January 2, 2016

About Us

MIT EMS is a Massachusetts licensed basic life support (BLS) ambulance serving the MIT community. We operate a transporting ambulance and offer an annual EMT-B training course in January. We are entirely student-run and operate on a volunteer basis under the authority of the Massachusetts Office of Emergency Medical Services (OEMS) and the MIT Medical Department. We are also an MIT ASA recognized student organization.

Our ambulance is staffed to respond to emergencies throughout the school year. We are dispatched by the MIT Police Department, which can be reached by dialing 100 from a campus phone or 617-253-1212 from any phone. We receive approximately 500 calls per year, with a wide variety of emergencies ranging from ankle injuries and flu-like symptoms to severe traumas and cardiac arrests. We are also the primary inter-facility transporting service for the MIT Medical Department.

Frequently Asked Questions

We are dispatched by the MIT Police Department. To call the dispatcher from a campus phone, simply dial 100 for emergencies. You can also dial x3-1212 from campus phones. From outside lines, dial (617) 253-1212.

Please also see MIT Medical's website for more information on receiving emergency medical care.

Yes! Our EMTs are 'regular' EMTs. While we are a volunteer service, all MIT EMS EMTs are state certified following a 132 hour (minimum) standard course. Many of our EMTs have jobs with outside ambulance companies and have gained experience through practical application.

Yes. MIT EMS EMTs are trained in the full scope of EMT-Basic capabilities, meaning they can respond to any medical emergency. This includes pediatric and geriatric emergencies.

The destination depends on the severity of your condition. If we determine that your condition requires a level of care that the MIT Medical Department is not equipped to provide, we will transport you to one of the local hospitals. If you have a preference of hospital, we will accommodate your request.

By law, we are required to maintain a level of confidentiality that includes not divulging your information to parties not directly involved in your medical care. After transport, we are not allowed to talk with your parents (unless you are under 18 years of age), your friends, or even the police.

It is not uncommon for people to feel embarrassed for needing to be transported by ambulance, but this should never prevent you from calling for one if you need it. In fact, you should not have to feel embarrassed for taking advantage of a medical service provided for your community. If you are hurt or ill, we can and will help. Your situation will be handled with medical professionalism. If you need emergency medical attention, you should call for an ambulance.

This is a common issue encountered within small communities. By law, EMTs do not gossip about patients (see #6). Additionally, your level of care will not differ based on how well or if at all you know the EMTs on duty personally.

Yes. MIT EMS's service area includes all of MIT's Fraternities, Sororities and Independent Living Groups.

We leave the engine running in order to keep the back of the ambulance's temperature comfortable by constantly running climate control. It is also required in order to power/charge all of the medical devices in the ambulance.

MIT EMS operates one ambulance. This is typically quite adequate for serving our community's needs. In cases when a second ambulance is needed, an outside company (Professional Ambulance), will be called by the dispatcher.

Those individuals who affiliate with Massachusetts Institute of Technology. Our service is primarily composed of current undergraduate and graduate students, as well as alumni who participated in the service while they attended MIT. We also accept cross-registered students.
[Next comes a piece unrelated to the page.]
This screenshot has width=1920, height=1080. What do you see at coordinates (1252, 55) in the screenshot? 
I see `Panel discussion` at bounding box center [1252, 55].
If you have no affiliation with MIT, you cannot join the service.

You can join MIT EMS if you are already certified as an EMT-B in the state of Massachusetts; please contact the MIT EMS Human Resources Officer for more info.

If you are already certified in another state, Massachusetts now offers reciprocity for National Registry, so please look at the OEMS website for information on obtaining an EMT-B certification in Massachusetts.

If you are not yet certified as an EMT-B but hold a current American Red Cross or American Heart Association CPR/AED card, you may contact the MIT EMS Human Resources Officer for information on how to schedule a ride-along to learn more about the service.

If you are not yet certified and wish to take the class, please take a look at the Applications page. Space in the class is limited. Other options around Boston do exist, so please see this listing or contact the MIT EMS Class Officer for more information.

When you call 100, (617) 253-1212, or even 911 for a medical emergency, there is a possibility that the MIT Police will respond. While they do not come to all medical calls, they will respond for very serious medical emergencies and any time there may be large crowds or motor vehicles at the scene of the emergency. This is primarily done in the interest of safety for the EMTs and so that they can provide first responder care for a very seriously ill person before the ambulance arrives. Once the ambulance does arrive the police may direct traffic and/or deal with bystanders on scene that may interfere with patient care.

During the school year (Registration Day through Commencement), the ambulance is staffed 24 hours a day, 7 days a week, for emergency responses. During the summer and holidays, the ambulance is staffed as often as crews are available. Regardless of the ambulance's availability, the campus emergency numbers (x100 or 617-253-1212) are intended for use for emergencies of any nature and an ambulance will always be available.